Le registre du pouvoir

67. Ce registre comprend les régimes de la domination et de l’autorité. Les deux régimes se caractérisent par l’absence de réciprocité et par une assez forte obligation de recevoir. 68. Le registre de la domination apparaît comme une sorte de dégénérescence de la

bienfaisance. Le don n’est fait que pour marquer une position de pouvoir. L’accumulation des dons entraîne pour les bénéficiaires une sorte de « dette négative » qu’ils ne peuvent rendre et devient le symbole de leur soumission à l’acteur donataire. Ce registre pourrait être illustré par le paternalisme d’entreprise.

69. Le registre de l’autorité se caractérise aussi, comme nous l’avons mentionné, par une absence totale de réciprocité. Mais le charisme du donateur évite de créer le sentiment d’être dominé chez les donataires. Il apparaît néanmoins un certain degré de générosité, tandis que le régime précédent est caractérisé par la violence. L’autorité du maître sur l’élève entre dans le cadre de cette relation asymétrique.

70. Il est possible que certaines relations entreprises-ONG relèvent du régime de la domination. Une entreprise, pour affirmer son pouvoir, pourrait très bien financer généreusement une ONG, peu connue, incapable en retour de faire preuve de réciprocité, en permettant à l’entreprise d’en retirer une reconnaissance très forte du public. Il serait possible aussi qu’une relation entreprises-ONG corresponde au régime de l’autorité. Il suffirait que l’entreprise, qui finance l’ONG peu connue, soit perçue comme socialement responsable et ne soit pas soupçonnée de vouloir affirmer sa position de pouvoir.

Le registre de la violence

71. Le registre de la violence regroupe les régimes de la vengeance et de la guerre. Comme nous l’avons précisé précédemment, les échanges peuvent aussi concerner les critiques, les attaques ou les actions directes entre ONG et entreprise.
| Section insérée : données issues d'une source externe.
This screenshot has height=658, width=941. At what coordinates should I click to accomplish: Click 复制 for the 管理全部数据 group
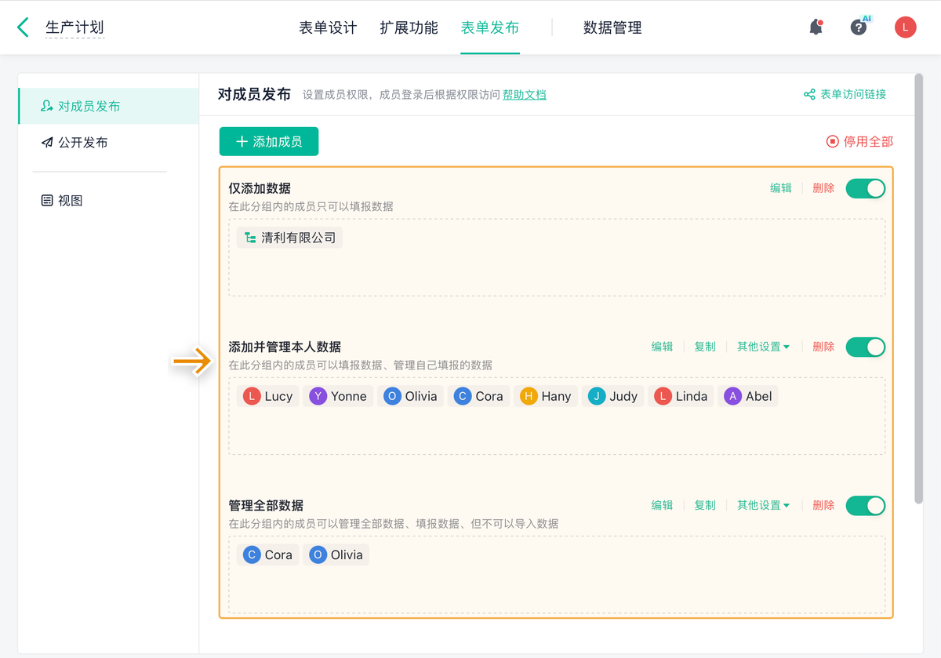pyautogui.click(x=705, y=506)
72. Le régime de la vengeance est caractérisé par un fort degré de réciprocité et par le recours à un fort degré de violence au niveau des acteurs. C’est le cas d’une confrontation entre une entreprise et une ONG, qui peut déboucher sur des actions directes de l’ONG contre l’entreprise et de l’entreprise contre l’ONG. Le régime de la guerre se caractérise, selon P. Chanial, par une absence de réciprocité et par le recours à la violence ; si le régime de la vengeance peut être assimilé à une vendetta, celui de la guerre serait plutôt une guerre d’agression où l’un des deux partenaires essaye de neutraliser l’autre, sans que ce dernier soit en mesure de répondre. De nombreux cas de figures sont possibles. Comme cela a été observé précédemment, des entreprises ou des groupes d’entreprises peuvent chercher à déstabiliser des ONG en examinant leurs comptes ou éventuellement en publiant des notations ou des classements ; les ONG, de leur côté, notent aussi les entreprises et, par leur classement ou leurs méthodes de notation, peuvent contribuer à déstabiliser certaines d’entre elles.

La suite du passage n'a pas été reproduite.